I have been busy scanning in a lot of my free hand drawings (I'm sort of addicted to scanning now) in order to archive them digitally. But I haven't done much in the way of utilizing the scans to produce digital masterpieces. Further to an urgent need to produce more paintings, I still have a bunch of drawings to finish - let alone ideas that have yet to be fully realized before I can dedicate a chunk of my time to toiling over the computer.

Monday, January 4, 2010

Doodle the Devil Back to Hell



Liberia has been on my mind. It's been on everyone's mind for a while now - with Charles Taylor's ongoing trial in The Hague, the rise of Ellen Johnson-Sirleaf as the first female President in Africa, and the recent documentary film produced by Abigail Disney in 2008, Pray the Devil Back to Hell, which tells the story of a group of courageous Liberian women fighting for peace in their country.
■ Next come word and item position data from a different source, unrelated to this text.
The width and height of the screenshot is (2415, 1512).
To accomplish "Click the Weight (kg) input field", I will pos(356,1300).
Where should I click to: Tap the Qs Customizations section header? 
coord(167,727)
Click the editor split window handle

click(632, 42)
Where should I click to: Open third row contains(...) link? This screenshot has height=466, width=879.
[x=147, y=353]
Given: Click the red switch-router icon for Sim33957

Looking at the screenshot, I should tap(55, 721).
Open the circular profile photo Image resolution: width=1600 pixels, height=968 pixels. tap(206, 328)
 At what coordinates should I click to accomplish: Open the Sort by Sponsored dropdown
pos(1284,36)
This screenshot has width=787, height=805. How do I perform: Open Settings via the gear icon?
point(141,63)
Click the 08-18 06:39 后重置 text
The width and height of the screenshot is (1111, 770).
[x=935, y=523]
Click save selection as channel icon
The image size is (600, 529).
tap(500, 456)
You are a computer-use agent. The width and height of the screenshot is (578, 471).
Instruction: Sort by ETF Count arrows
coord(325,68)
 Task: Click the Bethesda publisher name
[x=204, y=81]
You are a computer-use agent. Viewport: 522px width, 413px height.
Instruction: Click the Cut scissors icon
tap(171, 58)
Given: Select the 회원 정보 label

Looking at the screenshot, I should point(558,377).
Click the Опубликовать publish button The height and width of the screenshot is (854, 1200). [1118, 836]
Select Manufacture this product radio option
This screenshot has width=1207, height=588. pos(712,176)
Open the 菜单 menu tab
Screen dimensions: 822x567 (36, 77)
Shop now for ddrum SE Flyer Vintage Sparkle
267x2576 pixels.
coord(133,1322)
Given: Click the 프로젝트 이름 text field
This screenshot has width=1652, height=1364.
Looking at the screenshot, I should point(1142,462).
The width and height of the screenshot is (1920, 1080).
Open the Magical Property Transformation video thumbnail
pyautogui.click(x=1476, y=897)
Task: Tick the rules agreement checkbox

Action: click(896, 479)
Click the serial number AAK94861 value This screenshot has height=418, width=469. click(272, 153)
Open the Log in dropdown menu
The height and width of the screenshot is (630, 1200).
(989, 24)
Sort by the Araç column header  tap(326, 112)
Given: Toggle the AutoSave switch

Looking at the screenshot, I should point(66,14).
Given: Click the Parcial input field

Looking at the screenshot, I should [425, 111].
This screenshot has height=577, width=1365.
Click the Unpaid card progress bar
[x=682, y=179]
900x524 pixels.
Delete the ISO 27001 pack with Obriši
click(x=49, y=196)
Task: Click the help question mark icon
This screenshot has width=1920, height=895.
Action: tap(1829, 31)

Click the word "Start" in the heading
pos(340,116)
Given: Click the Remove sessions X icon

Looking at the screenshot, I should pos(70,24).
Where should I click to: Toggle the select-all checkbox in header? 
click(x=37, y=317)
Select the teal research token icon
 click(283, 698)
I've been a little fanatic about capturing quick ink illustrations of the devils of war and conflict. In this case, Charles Taylor.

Saturday, January 2, 2010

Two Steps Forward and Maybe One Step Back


The New Year is about shedding old skin. Taking that mask off and confronting your demons. Turning over a new leaf. Giving it another go. Another chance. It is hope; it is change. But this doesn't come cheap.

This "new beginning" is always cloaked in some mystery though. Because the "how" is never as easy as the "why". I can think of plenty of reasons why things need changing; and what needs changing. But how to do it is another thing, and getting carried away by the symbolism of all that is new, and can be hoped for, can be very distracting from the actual doing, to make it all real in the end.

I like to keep it simple. I like to dream big but do small. I'd rather not have a quantitative metric for the changes I'd like to take place in the new year. No tally sheet; no checklist; no specific measurement for success; and no expectations.

There is something stirring within me though. And this is a good sign. As long as I am in motion and my trajectory is forward and not backward then I'm happy. Even if I do end up taking "two-steps-forward-one-step-back", I'm still moving forward in the long run. As long as my engine is running then I'm good. It's really where I get my fuel that would concern me the most.